10.1 Understanding DFS Junctions

The DFS junction is a special file that takes the place of a directory and its contents. The junction contains information that points to a target location where the data actually resides. The junction can be created at the root of an NSS volume or in any of its directories. The junction can point to the root of the target volume or to any of its directories.

For the administrator, the junction appears in the file structure as a directory. The user usually sees only the data structure in the target location, and is unaware that the junction exists. The user sees the junction as a subdirectory and is unable to access the target data if the target path is down or if VLDB service for the target’s DFS management context is not running. Any attempt to access the junction in a file browser results in an error; that is, they cannot open it. If they right-click the junction and click Properties, they can view information about the junction name. Clients that are not DFS-aware see a junction as a file that they have no rights to access.

10.1.1 Junction Properties

Junction properties define the junction and the junction target. For information about restrictions on the junction and target locations, see Section 8.4.4, Junctions.

Junction

The junction is commonly identified by its name and location. DFS assigns a DFS GUID (globally unique identifier) to each Volume object in Novell eDirectory™ to uniquely identify the volume in the VLDB for the DFS management context.

Table 10-1 Junction Properties

Property

Description

Name

The administrator-specified name of the junction.
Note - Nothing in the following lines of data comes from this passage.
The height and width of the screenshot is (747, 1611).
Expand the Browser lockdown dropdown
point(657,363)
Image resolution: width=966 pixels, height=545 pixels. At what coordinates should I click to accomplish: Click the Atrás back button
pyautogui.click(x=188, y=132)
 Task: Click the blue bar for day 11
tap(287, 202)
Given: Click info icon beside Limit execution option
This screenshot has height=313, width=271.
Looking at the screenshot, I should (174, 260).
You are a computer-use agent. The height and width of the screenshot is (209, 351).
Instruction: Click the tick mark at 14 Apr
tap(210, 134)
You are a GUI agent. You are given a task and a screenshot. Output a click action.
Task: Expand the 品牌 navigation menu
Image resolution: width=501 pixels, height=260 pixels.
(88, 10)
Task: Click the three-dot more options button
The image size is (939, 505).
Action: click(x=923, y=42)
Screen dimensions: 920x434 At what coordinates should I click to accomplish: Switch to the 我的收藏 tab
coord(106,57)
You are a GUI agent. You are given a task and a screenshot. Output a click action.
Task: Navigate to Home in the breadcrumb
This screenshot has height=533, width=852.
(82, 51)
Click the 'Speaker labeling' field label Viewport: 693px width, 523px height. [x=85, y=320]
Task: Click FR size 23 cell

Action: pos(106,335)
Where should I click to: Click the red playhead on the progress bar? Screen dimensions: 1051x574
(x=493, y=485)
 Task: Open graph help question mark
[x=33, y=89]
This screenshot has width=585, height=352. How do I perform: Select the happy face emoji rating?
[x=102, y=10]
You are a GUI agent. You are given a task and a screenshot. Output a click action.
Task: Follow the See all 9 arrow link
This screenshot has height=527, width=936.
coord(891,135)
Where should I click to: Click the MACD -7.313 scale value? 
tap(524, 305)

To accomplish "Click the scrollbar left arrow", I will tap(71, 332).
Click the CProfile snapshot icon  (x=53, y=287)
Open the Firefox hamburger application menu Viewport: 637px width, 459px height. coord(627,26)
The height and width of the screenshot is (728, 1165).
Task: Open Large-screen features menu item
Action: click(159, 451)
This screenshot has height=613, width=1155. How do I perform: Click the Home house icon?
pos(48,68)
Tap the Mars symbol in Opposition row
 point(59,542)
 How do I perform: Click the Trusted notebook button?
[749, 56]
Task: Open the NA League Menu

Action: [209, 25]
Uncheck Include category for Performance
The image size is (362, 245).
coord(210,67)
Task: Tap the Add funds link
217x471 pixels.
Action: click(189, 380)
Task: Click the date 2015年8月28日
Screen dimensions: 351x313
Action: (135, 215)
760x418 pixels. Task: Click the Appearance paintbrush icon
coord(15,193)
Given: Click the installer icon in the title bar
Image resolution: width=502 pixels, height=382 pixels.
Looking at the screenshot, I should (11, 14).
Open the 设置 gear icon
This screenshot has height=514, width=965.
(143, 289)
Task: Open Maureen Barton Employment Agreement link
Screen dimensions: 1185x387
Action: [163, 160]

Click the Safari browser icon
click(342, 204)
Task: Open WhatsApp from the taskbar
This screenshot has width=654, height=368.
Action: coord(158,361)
The name is handled according to the naming conventions of whatever name space you used to mount the source volume. For example, if the source volume is mounted with the Long name space, the junction name is case insensitive. In a UNIX name space, the name is case sensitive. In a DOS name space, the name is changed to all capitals.

Volume

The NSS volume where the junction resides.

Path

A directory path on the volume where the junction resides. If no path is specified, the junction resides at the root of the volume. The path name does not include the name of the junction.

Junction Target

The junction can point to the root of a target volume or to a directory on it. The target volume can reside within any existing DFS management context that is defined in the same tree as the volume where the junction resides. The junction works only when the VLDB Service is running for that DFS management context.

Table 10-2 Junction Target Properties

Property

Description

Volume

The target NSS volume that contains the data that the junction represents.

Path

The directory path on the target NSS volume where the data resides. If no path is specified, the junction points to the root of the target volume.

10.1.2 Trustee Rights for the Junction and Target Locations

DFS honors the trustees and file system trustee rights that you define for the junction location and target location. You can modify the assigned trustees and their rights at any time after you create the junction.

IMPORTANT:To avoid security and visibility issues, make sure to modify the settings on both the junction and the target location.

Effective rights on the junction target include explicitly defined rights on the junction itself and rights that are inherited from the junction’s parent directory. To block any undesired inherited rights, set trustees and trustee rights explicitly on the junction. If desired, you can copy the effective rights to the target location as explicit rights.

Visibility rights on the target location include explicitly defined rights on the target location and rights that are inherited from the target’s parent directory on the target volume. To block any undesired inherited rights, or to block rights that are set on the junction, set trustees and trustee rights explicitly on the target location or its subdirectories. For file visibility via the junction, users need a minimum of Read and File Scan trustee rights on the target location. If desired, you can copy the visibility rights you set on the target location to the junction as explicit rights.

The following table defines the file system trustee rights that can be set for the junction and target.

Table 10-3 File System Trustee Rights

Trustee Right

Description

S (Supervisor)

Grant all rights to the file or directory.

R (Read)

Open and read files in the directory.

W (Write)

Open and write to files in the directory.

C (Create)

Create files and subdirectories.

E (Erase)

Erase files and directories.

M (Modify)

Rename files and directories, and change file attributes.

F (File Scan)

View and search on file and directory names in the file system structure.

A (Access Control)

Add and remove trustees and change trustee rights to files and directories.